Jaleco Ltd. (株式会社ジャレコ Kabushiki Kaisha Ja-Re-ko) is a Japanese game developer founded in 1974. It is probably known best for its Bases Loaded franchise. The company's name stood for "JApan LEisure COrporation". It first started as an amusement equipment developer. In 1983, they formally changed their name to Jaleco Ltd. From the 1980s to the 2000s, the company developed and published many video games on various systems, but on November 1, 2000, Jaleco was purchased by PCCW and renamed to PCCW Japan which itself was bought in April 2001 by the VR-1 Group. In October 2002, PCCW Japan merged Jaleco USA and VR-1 Entertainment to form Jaleco Entertainment, which in 2004, was renamed to just Jaleco. The video game division was spun off on July 3, 2006 to Jaleco Ltd which was later sold to Game Yarou on January 15, 2009. Jaleco Holding, which no longer made video games, then changed its name to Emcom Holdings to dissociate itself from its video game past.

Games

Audio Development

ARC

Big Run uses a sound driver by Yasuhiko Takashiba.

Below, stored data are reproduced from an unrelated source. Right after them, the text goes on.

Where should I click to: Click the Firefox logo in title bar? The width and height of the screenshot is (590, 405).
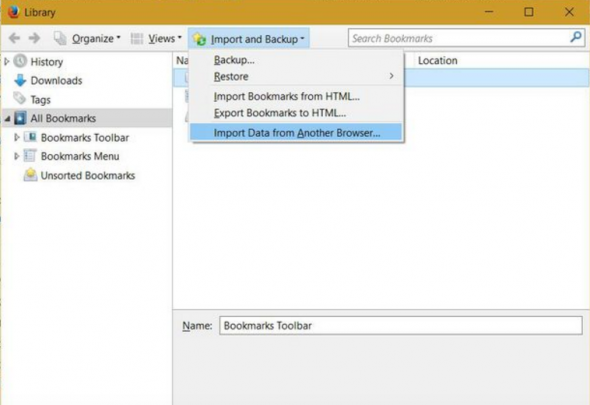click(14, 12)
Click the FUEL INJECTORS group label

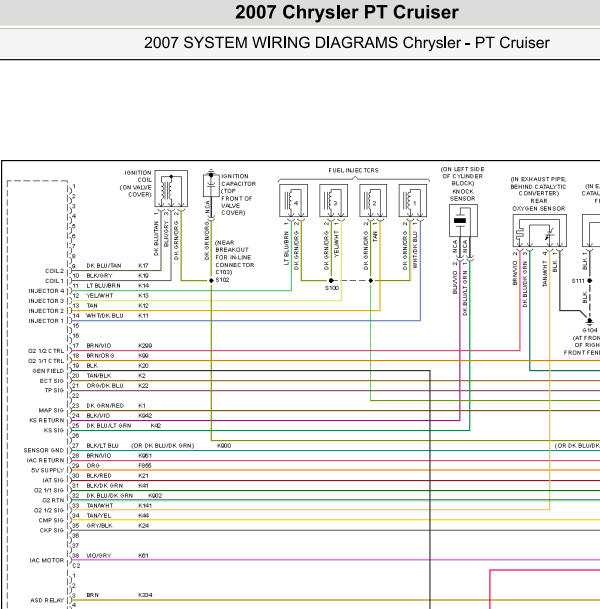pos(353,171)
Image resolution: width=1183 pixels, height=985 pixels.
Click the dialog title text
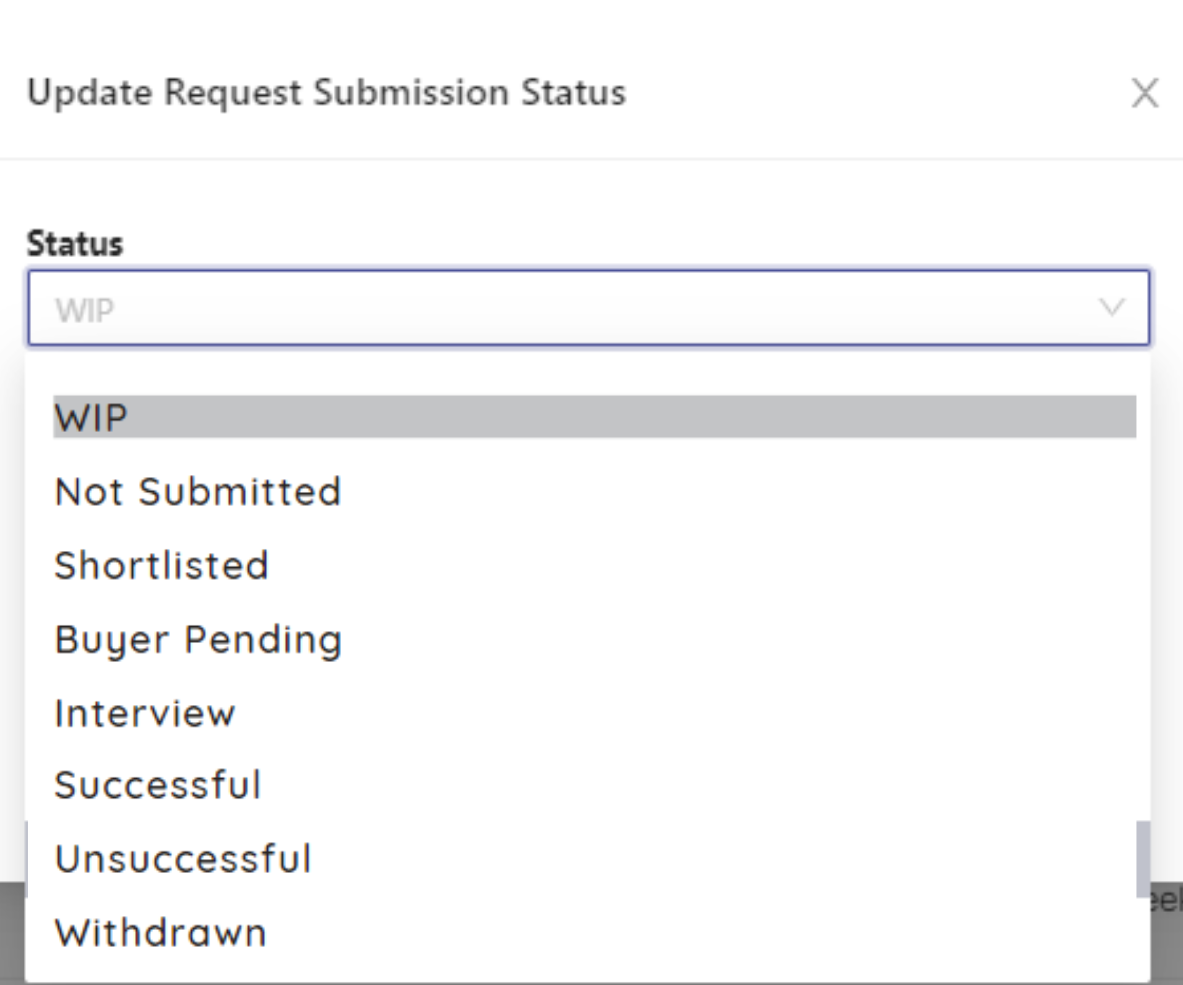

Rod-Land and Soldam credit the sound driver to "Panic Yuma". These games required the music to be entered in a custom form of Music Macro Language. The snare drum and bass drum samples in Soldam are taken from a Roland MT-32. Due to a bug in the sound code and hardware, the music plays a ¼ step flat. The games use a YM2151 with an OKI MSM6295.

Game Boy

Jaleco programmed their own sound driver. The first version by Tsukasa Tawada, and the second by an unknown programmer. The music was written on a PC-9801 computer in Music Macro Language, and then compiled and converted into the sound driver.

SNES

Jaleco used their own sound driver. Unlike most developers, it is not based on Kankichi-kun. It was programmed by Hajime Uchida and used a custom MML.